Appian World 2020: Virtually speaking in low-code mode

Most years, the Computer Weekly Developer Network team looks forward to attending Appian World 2020, a conference and exhibition designed to showcase Appian’s approach to enterprise low-code software platform application development.

This year’s event was due to be staged from March 8-11 at the Diplomat Beach Resort in Hollywood, Florida (which people think of as Miami, but actually it’s almost Fort Lauderdale).

But, given the global outbreak of the Coronavirus Covid-19 and the disruption that has ensued in the wake of the threat to health, Appian (like almost every other conscientious conference organiser everywhere) decided to cancel any on-the-spot attendance in Miami and opted for virtual delivery of its show materials.

Virtually speaking

So then, rather than taking in the sunny shores of the sunshine state, we opted for a selection of calls and conversations with Appian’s C-suite to get the inside track on the company’s latest low-code advancements.

First up, Víctor Ayllón & Myles Weber.

Ayllón is vice president of the RPA COE (center of excellence) at Appian — and Weber is the chief information officer at Appian. 

Ayllón and Weber explained how the firm has worked to progress the RPA offering inside Appian and (with Appian having been built with Java at its core) said that it has always been a mix of both technologies and culture too that have to come together for any acquisition or partnership to actually happen.

CIOs and sysadmins need a one-stop-shop for automation and that’s a lot of why Appian has worked to try and promote full stack automation. Both Ayllón and Weber agreed with the fact that case management is indeed a broad term as defined in full in this Computer Weekly story linked here.

It’s a question of the right technology for the right use case (agreed Ayllón), so increased use of automation throughout the business (in low-code and, potentially, outside of low-code arenas) we will be able to ultimately be able to more accurately know which tasks should be more centralised around humans.

Next… we connected with the chief himself. Matt Calkins is Appian CEO.

Calkins noted that although the conference itself was rescheduled to a virtual presentation, the intention was to release all the news that the company had intended to release at the time of the event.

Calkins gave a scaled-down press-only version of his keynote and noted the following:

The four components of the modern workforce are: humans + RPA + AI + rules (as in business rules). But it’s important to think about the mix here because AI has intelligence, but is better off appraising and identifying… and RPA always has exceptions… and business rules are an essential part of the whole concept. But each of these components must complement each other… and Appian is now bundling all these four components together.

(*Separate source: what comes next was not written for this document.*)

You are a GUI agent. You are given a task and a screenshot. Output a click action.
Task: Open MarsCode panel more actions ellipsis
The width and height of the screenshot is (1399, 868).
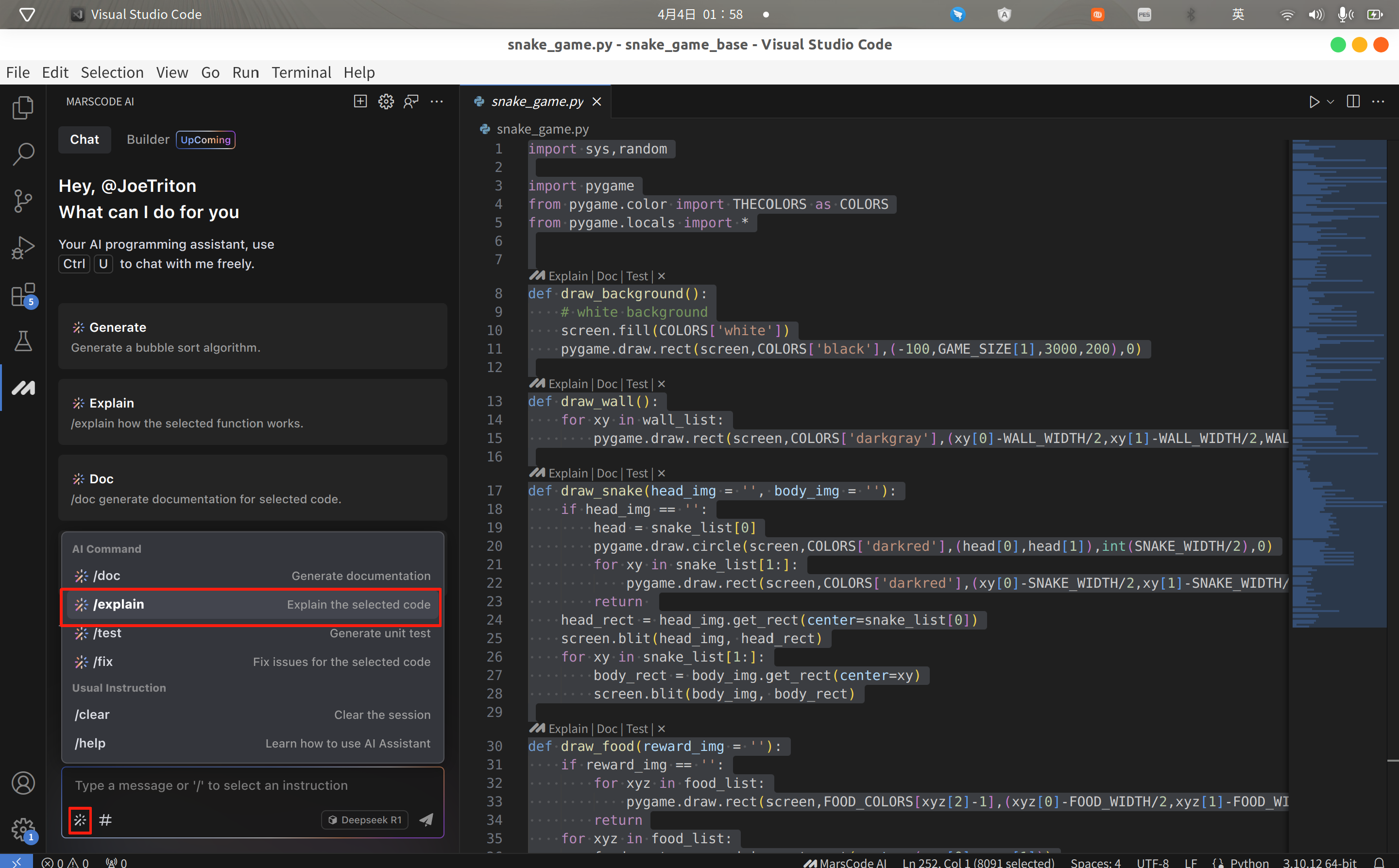pyautogui.click(x=437, y=102)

Appian made an RPA acquisition (Novayre Solutions SL) at the start of this year in order to be able to put RPA into the mix. In AI, Appian has added document processing intelligence into its platform because, of the total number of use cases of Appian, as many as half of them call for document processing as a key capability.

CEO Calkins eluded to the way the platform may develop in the future… in terms of data integration, Appian always says that it doesn’t ‘insist’ that data gets moved to Appian itself i.e. the platform can work on data where it resides. In terms of analytics, Appian offers a degree of (comparatively basic) analytics as part of its platform, but does not pretend to be an analytics (big data analytics, log file analytics or other) engine in and of itself… so again that point comes back to integration.

Next… we spoke to Appian’s Mike Beckley in his role as CTO.

Beckley drilled into where human workflows will dovetail with, handover to, get human-handoff back to automation as needed. But to start this process successfully, the workflow itself must be modeled as a human workflow in the first instance before the Appian Robotic Workforce Manager can start to perform the delegation tasks to the computer brains involved.

The rationale behind this is because if you design with the concept that bots are perfect, then you are setting yourself up for a fall noted Beckley.

The total automation lifecycle

Appian CTO Beckley is suggesting then that there is perhaps something of total automation lifecycle then. This might be described as: bot deployed, some work effectively, some use excessive human-hand-offs (or find that their data source gets corrupted or badly tuned) and so some get retired and removed, some get repurposed and so some ultimately reinforce the fact that a particular part of a workflow should be put in human hands.

Appian confirms will stage a full-blown virtual version of its show in place of the event itself and is of course focused on delivering Appian World 2021.